Têtu quotidien, 2 avril 2003.

DÉLICES

Du latin classique deliciae, voluptés, objet d'amour.

La connotation homosexuelle du terme provient probablement de ces célèbres vers de Virgile :

Formosum pastor Corydon ardebat Alexim,
Delicias domini, nec, quid speraret, habebat.

« Pour le bel Alexis, délices de son maître,
Le pâtre Corydon se consumait en vain » (traduction Paul Valéry).

La Renaissance le ranime :

« Des filles n’avons nul besoin
Car avons-nous pas nos novices
Avec lesquels prenons soin
De trouver toutes nos délices
Et ce faisant n’avons point peur
D’en avoir aucun déshonneur. »
Recueil Maurepas, BnF, mss fr 12616, année 1566, tome 1, page 160, « Chanson d’un cordelier sorbonniste ».
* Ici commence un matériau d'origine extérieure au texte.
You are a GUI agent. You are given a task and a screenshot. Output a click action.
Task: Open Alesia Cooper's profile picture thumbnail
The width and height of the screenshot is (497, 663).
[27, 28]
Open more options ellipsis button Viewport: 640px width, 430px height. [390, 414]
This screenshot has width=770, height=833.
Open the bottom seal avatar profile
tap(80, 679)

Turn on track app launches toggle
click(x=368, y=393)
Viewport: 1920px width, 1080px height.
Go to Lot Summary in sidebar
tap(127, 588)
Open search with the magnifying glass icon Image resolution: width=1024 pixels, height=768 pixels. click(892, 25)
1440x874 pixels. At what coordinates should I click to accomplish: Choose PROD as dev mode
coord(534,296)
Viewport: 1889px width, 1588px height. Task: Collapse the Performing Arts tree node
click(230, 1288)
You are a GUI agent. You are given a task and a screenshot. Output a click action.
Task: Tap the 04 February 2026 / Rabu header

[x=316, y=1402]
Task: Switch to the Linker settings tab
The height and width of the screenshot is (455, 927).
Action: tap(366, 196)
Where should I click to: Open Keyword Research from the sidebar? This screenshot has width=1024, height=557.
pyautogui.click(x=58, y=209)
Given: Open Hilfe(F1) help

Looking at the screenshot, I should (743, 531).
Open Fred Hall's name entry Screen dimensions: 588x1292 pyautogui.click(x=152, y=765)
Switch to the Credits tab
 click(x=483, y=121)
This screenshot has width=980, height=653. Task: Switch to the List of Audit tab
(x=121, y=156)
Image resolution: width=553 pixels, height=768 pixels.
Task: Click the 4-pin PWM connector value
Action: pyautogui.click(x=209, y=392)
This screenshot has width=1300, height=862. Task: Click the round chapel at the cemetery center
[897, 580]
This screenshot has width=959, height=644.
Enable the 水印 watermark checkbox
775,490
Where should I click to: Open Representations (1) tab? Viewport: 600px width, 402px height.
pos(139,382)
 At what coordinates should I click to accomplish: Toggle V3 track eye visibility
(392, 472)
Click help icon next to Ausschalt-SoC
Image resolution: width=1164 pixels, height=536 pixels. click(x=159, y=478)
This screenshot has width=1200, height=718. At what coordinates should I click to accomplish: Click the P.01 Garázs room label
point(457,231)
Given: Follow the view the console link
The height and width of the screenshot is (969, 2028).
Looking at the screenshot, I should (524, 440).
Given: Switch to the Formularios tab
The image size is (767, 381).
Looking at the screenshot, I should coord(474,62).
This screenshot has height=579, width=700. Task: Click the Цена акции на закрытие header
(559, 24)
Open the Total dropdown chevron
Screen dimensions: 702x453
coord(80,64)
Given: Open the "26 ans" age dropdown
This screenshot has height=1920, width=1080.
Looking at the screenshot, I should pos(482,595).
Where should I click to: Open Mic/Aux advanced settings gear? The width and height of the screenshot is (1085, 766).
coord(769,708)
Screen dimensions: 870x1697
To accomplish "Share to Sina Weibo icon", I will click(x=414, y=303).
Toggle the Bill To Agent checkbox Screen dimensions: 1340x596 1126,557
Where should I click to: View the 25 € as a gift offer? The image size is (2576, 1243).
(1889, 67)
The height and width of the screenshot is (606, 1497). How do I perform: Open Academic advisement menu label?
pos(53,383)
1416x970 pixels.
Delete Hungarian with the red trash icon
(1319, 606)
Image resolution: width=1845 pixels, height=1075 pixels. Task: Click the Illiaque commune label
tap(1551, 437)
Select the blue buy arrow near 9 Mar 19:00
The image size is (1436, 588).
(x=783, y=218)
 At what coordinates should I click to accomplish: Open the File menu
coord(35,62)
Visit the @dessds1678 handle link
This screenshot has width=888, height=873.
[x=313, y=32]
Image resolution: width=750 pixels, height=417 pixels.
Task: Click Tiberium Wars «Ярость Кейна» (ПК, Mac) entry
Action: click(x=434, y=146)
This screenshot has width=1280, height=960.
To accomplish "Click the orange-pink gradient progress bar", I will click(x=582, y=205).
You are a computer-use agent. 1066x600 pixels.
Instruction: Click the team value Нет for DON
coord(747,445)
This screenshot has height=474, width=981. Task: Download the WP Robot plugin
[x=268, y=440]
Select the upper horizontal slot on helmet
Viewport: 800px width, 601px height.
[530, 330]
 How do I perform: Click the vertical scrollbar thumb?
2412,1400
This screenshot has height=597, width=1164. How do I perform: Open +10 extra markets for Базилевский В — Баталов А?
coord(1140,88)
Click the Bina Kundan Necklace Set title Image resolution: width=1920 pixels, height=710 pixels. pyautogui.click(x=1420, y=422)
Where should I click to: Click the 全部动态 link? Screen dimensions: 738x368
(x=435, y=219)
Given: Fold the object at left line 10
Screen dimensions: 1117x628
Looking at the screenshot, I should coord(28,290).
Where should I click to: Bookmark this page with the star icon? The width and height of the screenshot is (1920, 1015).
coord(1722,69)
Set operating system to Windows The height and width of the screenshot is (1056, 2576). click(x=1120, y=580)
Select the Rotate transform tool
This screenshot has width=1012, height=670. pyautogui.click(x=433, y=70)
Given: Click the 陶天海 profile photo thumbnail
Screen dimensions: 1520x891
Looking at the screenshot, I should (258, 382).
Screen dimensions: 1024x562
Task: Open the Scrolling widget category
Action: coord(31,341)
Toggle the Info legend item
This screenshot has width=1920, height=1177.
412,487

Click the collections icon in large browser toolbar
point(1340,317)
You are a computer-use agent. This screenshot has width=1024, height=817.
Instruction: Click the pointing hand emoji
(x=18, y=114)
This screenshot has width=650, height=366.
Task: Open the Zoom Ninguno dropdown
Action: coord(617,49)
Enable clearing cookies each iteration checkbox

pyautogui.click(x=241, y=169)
Ainsi mon favori gay m'entretiendra,
Je ne désire pas que l'on cueille mon fruit,
Comme un peuple ignorant dedans l'ombreuse nuit,
Ni comme un courtisan tout à la dérobée."
Oeuvres poétiques du capitaine Laphrise, " Stances de la délice d'amour ", 1597.

« Pourceau le plus cher d’Épicure,
Qui, contre les lois de nature,
Tournez vos pages à l’envers,
Et qui, pris aux chaînes des vices
Vous plongez dedans leurs délices,
J’ai des limbes entendu vos vers. »
Sieur de Sigognes, Ode, in Cabinet satyrique ou Recueil parfait des vers piquants et gaillards de ce temps, 1618.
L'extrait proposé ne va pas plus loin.